You might have been wondering why spread of currency pairs varies from one broker to another. Why some brokers have huge or small gaps, better price fills and trading restrictions or not than the others during normal market conditions or economic news announcements? It all balls down to Liquidity providers. So many traders don’t have an idea about the importance of liquidity providers in the Forex markets and how it can affect the performance of their broker services to them. You see liquidity providers makes it possible for brokers and traders to transact business in respect to any financial markets and we have several one of them.


A liquidity provider connects many brokers and traders together, increasing the liquidity of the joint market. A higher liquidity is desirable for everyone, as it drives down the spread and thus the cost of trading. This is a reason you will find spreads varying from one point to another in different Forex brokers. A particular broker may offer 0.2 spread for USD/JPY currency pair while another broker will offer 1.4 spread for the same currency pair. The more the liquidity provider a broker has, the lesser the spread the broker will offer for traders to transact in the market.



Straight-through processing commonly known as STP will often try to connect themselves to many large liquidity providers to improve their own offered liquidity and prices. Liquidity providers are often large banks and other financial institutions. In the world of Forex the majority of global liquidity is provided by a number big name investment banks (referred to as Tier 1 liquidity providers) that make markets in all the available in currency pairings.



These investment banks all have currency trading desks where traders quote both Buy and Sell prices in the currency pairings they offer. It is thought that these major liquidity providers in fact lose money on the majority of the trades placed with them, due to the very tight spreads on offer. However Tier 1 liquidity providers are then able to use this order book info to their own advantage ultimately allowing them to turn significant profits. Personally i kind of have a biased mind regarding liquidity providers because i think they use these order book info by knowing the number of available buyers and sellers in a particular market.



Each time you place an order with a stop loss and take profit, it is being sent to your broker and then your brokers sends the info to the liquidity providers which why sometimes it might seem like the market is a little bit manipulated. They often engage in a daily practice called “Stop Loss” hunting due to the available information they have at hand since they are aware of the total number of buyers and sellers in the market. However, we do not want to focus on that, as traders our major goal is to find a means of making consistent profits from the market. You just have to figure out how to flow with these banks to be a successful trader.



Except you are a massive shark, as a retail trader you will never directly deal with a Tier 1 liquidity provider but will instead deal with a brokerage or prime brokerage that has an established relationship with one or more Tier 1 liquidity providers. Tier 1 Liquidity providers will only enter to relationships with financial institutions and individuals they know to be financially sound, in order to reduce their counter-party risk. This means some STP retail brokerages have an even looser connection with Tier 1 liquidity providers passing their trades through a company which has established relationships with various prime brokerages and tier 1 liquidity providers.

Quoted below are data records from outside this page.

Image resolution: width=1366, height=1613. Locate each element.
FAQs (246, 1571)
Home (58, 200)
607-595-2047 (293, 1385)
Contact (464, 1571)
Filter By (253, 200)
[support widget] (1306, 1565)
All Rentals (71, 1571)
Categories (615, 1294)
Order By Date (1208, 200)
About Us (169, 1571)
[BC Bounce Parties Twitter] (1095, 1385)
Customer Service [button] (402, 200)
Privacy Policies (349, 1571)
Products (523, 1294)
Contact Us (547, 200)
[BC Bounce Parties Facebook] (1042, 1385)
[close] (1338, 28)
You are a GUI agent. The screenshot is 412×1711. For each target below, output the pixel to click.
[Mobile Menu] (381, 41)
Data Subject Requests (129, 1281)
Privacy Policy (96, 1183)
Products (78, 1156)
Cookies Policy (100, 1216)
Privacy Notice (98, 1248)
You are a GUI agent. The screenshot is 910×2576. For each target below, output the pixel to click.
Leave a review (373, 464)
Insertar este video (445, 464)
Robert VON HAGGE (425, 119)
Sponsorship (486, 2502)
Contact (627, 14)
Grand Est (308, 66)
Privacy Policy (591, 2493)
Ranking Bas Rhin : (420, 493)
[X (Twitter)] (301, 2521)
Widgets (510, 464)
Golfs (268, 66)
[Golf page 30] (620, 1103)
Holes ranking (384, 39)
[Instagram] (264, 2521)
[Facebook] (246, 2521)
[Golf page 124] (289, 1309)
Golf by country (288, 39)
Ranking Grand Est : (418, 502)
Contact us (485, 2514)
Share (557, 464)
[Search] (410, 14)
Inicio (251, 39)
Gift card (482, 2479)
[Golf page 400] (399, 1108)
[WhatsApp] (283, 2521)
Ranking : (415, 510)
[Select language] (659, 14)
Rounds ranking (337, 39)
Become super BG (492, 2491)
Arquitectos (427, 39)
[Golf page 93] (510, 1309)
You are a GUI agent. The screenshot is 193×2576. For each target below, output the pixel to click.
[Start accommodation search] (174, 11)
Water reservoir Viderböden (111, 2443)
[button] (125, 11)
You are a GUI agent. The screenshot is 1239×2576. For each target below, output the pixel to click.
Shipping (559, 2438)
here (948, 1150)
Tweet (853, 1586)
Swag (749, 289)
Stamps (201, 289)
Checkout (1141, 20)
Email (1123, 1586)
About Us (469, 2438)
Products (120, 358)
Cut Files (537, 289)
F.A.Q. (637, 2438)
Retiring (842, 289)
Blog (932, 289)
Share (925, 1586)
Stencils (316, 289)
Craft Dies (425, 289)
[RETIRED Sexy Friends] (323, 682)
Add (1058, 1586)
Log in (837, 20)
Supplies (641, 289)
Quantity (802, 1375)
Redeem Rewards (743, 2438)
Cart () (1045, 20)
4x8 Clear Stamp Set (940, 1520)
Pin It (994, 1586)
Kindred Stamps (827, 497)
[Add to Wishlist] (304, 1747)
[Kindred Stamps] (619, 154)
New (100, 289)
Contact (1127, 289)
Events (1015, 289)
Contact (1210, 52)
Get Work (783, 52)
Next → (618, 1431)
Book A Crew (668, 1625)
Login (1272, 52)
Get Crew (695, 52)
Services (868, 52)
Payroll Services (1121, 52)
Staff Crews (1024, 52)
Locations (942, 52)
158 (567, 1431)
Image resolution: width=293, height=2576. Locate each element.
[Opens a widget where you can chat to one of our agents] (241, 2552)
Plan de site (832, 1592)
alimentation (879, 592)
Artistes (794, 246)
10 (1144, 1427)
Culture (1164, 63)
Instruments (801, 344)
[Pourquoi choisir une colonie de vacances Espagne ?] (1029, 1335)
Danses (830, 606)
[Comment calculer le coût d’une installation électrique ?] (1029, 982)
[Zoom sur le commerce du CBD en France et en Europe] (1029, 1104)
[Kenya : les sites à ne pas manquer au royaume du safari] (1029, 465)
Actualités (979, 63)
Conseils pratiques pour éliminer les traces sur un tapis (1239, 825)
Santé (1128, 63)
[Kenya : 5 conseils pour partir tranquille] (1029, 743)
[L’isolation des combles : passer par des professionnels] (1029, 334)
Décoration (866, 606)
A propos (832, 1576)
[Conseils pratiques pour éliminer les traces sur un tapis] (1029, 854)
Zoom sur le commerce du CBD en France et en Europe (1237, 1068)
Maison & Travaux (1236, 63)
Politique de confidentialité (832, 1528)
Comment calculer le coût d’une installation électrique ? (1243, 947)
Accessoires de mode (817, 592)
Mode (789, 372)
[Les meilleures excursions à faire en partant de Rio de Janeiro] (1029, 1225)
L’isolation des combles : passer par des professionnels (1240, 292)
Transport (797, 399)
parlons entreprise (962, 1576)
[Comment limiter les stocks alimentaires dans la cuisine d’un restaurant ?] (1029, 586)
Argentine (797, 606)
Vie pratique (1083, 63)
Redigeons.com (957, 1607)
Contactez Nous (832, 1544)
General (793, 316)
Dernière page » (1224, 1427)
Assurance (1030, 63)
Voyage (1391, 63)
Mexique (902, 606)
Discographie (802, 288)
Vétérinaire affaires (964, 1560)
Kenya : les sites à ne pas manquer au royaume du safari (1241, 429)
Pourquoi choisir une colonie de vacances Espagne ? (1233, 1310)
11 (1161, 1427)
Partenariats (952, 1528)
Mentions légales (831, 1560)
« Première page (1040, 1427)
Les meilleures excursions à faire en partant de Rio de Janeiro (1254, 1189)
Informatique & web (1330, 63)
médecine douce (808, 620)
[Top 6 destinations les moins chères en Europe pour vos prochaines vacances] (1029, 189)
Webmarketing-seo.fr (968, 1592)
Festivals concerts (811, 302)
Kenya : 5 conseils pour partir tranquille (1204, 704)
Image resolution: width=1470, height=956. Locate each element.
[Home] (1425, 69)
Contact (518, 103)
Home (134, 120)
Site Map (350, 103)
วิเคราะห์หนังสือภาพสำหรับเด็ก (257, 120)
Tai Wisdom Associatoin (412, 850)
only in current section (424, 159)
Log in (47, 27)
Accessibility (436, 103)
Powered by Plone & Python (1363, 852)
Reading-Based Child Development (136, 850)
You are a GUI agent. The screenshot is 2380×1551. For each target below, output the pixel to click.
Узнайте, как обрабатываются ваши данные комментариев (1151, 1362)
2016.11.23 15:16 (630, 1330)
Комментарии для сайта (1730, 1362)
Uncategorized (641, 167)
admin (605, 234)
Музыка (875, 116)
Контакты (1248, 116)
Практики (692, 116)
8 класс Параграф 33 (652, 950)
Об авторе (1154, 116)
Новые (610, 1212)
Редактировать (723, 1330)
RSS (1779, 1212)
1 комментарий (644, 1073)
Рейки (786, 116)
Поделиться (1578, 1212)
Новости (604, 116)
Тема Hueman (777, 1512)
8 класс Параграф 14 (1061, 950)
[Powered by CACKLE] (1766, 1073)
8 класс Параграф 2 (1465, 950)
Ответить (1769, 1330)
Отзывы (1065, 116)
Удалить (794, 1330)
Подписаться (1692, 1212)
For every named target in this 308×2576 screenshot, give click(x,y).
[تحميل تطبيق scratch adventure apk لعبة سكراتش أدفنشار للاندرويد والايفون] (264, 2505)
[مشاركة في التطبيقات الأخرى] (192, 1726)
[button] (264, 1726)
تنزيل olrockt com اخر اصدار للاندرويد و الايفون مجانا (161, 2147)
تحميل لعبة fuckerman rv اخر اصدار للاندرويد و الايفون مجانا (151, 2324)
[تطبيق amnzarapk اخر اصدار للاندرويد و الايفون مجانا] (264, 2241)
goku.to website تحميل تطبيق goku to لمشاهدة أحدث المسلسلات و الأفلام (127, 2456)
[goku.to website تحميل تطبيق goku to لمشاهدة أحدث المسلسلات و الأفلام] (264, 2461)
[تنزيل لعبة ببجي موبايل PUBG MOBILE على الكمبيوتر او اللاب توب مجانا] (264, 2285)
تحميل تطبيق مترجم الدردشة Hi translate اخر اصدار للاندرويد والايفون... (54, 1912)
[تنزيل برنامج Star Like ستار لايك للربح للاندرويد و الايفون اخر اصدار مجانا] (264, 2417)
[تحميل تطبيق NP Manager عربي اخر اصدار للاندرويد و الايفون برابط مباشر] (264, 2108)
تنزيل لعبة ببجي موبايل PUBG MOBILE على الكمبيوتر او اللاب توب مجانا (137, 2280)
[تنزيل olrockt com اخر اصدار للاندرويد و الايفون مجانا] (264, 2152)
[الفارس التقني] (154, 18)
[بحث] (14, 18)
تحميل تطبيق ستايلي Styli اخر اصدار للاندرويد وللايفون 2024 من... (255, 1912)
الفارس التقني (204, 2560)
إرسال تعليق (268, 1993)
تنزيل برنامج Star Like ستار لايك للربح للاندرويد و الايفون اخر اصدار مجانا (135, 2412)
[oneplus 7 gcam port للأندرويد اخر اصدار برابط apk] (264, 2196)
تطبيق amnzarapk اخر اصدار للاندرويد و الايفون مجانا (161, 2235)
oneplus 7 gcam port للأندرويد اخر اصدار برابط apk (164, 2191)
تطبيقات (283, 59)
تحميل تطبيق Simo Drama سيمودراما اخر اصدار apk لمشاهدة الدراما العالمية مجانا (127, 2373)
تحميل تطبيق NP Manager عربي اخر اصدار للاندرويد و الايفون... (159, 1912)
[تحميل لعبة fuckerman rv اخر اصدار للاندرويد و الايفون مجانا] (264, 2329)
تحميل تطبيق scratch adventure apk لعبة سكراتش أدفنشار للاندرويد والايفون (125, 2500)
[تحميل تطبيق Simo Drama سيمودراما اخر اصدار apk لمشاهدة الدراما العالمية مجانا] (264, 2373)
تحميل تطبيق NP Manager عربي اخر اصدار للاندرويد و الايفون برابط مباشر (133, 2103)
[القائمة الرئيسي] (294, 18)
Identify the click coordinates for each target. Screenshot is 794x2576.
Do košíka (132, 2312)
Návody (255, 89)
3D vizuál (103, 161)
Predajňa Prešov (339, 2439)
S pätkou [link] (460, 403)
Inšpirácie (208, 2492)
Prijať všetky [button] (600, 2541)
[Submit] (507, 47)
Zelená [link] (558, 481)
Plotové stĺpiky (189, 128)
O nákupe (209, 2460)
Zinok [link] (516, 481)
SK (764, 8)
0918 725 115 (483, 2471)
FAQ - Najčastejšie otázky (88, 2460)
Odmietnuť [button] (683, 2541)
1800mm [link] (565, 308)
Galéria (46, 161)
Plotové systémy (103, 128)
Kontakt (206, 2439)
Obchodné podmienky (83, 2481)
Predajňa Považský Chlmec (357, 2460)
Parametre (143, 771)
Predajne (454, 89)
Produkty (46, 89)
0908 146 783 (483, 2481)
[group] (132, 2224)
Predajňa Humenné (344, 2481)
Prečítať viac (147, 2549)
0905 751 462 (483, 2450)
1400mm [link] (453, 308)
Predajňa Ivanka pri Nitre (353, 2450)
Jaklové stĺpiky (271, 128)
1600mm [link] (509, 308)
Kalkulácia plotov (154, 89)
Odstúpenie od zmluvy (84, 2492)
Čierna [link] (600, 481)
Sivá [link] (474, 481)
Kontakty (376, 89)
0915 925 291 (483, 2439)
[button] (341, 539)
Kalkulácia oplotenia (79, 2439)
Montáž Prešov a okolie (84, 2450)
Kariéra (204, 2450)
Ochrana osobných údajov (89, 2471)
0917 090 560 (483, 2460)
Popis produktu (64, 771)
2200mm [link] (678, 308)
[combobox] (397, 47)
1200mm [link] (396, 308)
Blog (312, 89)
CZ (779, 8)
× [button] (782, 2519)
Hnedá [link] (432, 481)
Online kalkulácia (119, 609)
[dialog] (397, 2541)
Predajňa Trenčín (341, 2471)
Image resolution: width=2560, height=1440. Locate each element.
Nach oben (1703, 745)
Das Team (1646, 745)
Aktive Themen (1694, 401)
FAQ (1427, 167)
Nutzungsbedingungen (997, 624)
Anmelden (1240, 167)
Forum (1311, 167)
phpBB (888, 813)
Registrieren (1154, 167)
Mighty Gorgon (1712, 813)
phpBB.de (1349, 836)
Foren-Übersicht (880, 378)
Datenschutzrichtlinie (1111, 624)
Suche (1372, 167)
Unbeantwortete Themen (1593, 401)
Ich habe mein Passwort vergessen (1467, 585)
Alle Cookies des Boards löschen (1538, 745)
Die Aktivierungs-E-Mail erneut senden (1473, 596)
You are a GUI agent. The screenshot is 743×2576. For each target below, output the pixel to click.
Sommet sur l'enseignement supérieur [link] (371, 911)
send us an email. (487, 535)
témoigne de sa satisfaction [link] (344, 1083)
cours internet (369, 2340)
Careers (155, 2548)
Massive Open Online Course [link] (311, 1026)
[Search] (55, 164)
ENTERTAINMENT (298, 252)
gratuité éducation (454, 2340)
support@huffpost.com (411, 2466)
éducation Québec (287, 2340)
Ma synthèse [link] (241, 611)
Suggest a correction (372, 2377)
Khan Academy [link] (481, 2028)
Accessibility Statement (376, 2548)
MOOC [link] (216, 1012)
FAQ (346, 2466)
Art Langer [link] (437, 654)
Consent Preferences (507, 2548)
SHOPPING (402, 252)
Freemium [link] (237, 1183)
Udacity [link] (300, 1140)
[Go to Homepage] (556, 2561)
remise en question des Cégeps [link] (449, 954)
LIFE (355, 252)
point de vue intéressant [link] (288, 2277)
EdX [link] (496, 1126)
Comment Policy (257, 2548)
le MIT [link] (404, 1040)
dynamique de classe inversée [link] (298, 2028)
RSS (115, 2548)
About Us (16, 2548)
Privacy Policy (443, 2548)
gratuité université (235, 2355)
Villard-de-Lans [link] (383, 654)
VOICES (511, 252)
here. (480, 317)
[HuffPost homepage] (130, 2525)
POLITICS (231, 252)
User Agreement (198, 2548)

This is partly why the spreads on offer for retail traders tend to be significantly wider than those available to institutional traders and generally why institutional traders will get a preferential treatment in whole than retail traders.



However Brokerages operating a Dealing Desk are taking on the role of a liquidity provider themselves by allowing clients to both Buy and Sell currency. These Dealing Desks make money through the Bid-Ask spread, as well as hedging client’s positions internally or in the underlying market. Often these smaller Dealing Desks often rely on the fact the majority of retail traders lose money in order to turn a profit. This is why most brokerage operating through Dealing Desks are also called Market Makers. This is why many retail traders prefer to trade with a STP/ECN brokerage as this model doesn’t involve any possible conflicts of interest.




There are several liquidity providers in the Forex market, however the world’s largest liquidity provider is the Deutsche Bank, also known as a leading retail and investment bank. Other major liquidity providers include Bank of America, Morgan Stanley, Citi bank, Commerzbank, Goldman Sachs, HSBC, Credit Sussie, JPMorganChase, Bank of Tokyo, Barclay’s Bank, Liquid Markets etc. Their function is to facilitate trading in currency markets and other financial instruments by providing a pool of price, (which they own), so that buyers and sellers can trade easily without having to locate and deal with other individual traders. In other words, they make the currency market “liquid” or easily converted to cash.



In conclusion, liquidity providers play a vital role in the Forex markets and i think as retail traders we should not overrule their importance.